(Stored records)
++++++

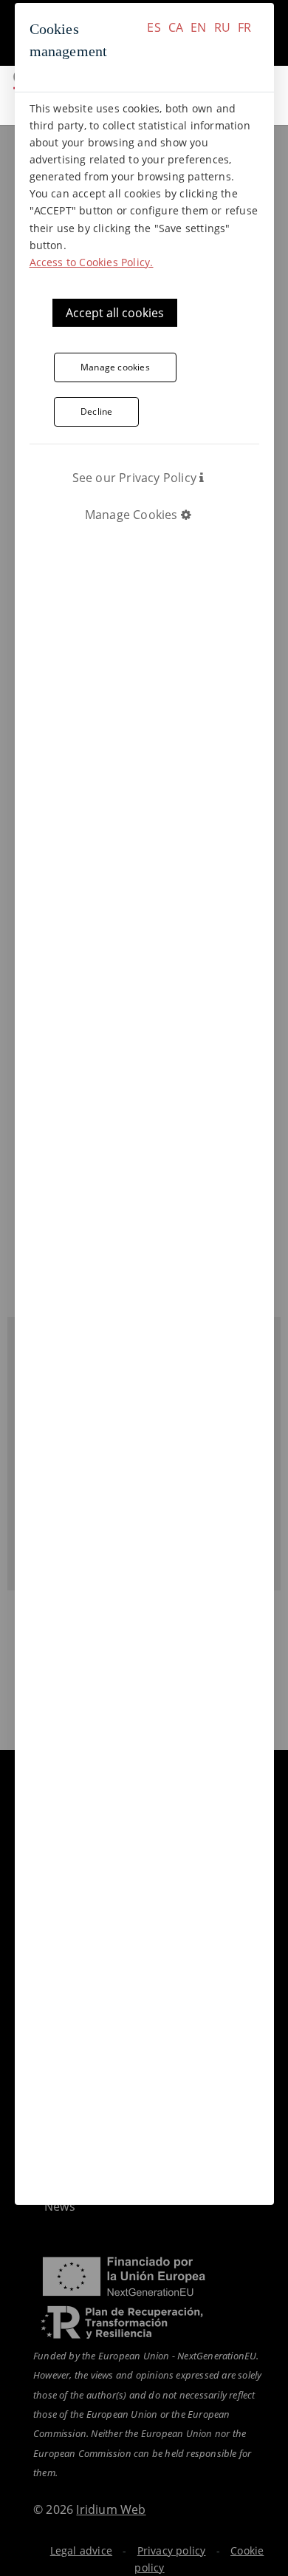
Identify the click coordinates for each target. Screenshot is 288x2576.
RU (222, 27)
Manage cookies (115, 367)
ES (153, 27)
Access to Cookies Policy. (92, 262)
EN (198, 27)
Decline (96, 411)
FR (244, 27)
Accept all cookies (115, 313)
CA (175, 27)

++++++

ASSIGNED TASK =
Your answer must be an exact copy of the records above, with no pictures included.

RESPONSE FOR THIS EXERCISE =
Identify the click coordinates for each target. Screenshot is 288x2576.
RU (222, 27)
Manage cookies (115, 367)
ES (153, 27)
Access to Cookies Policy. (92, 262)
EN (198, 27)
Decline (96, 411)
FR (244, 27)
Accept all cookies (115, 313)
CA (175, 27)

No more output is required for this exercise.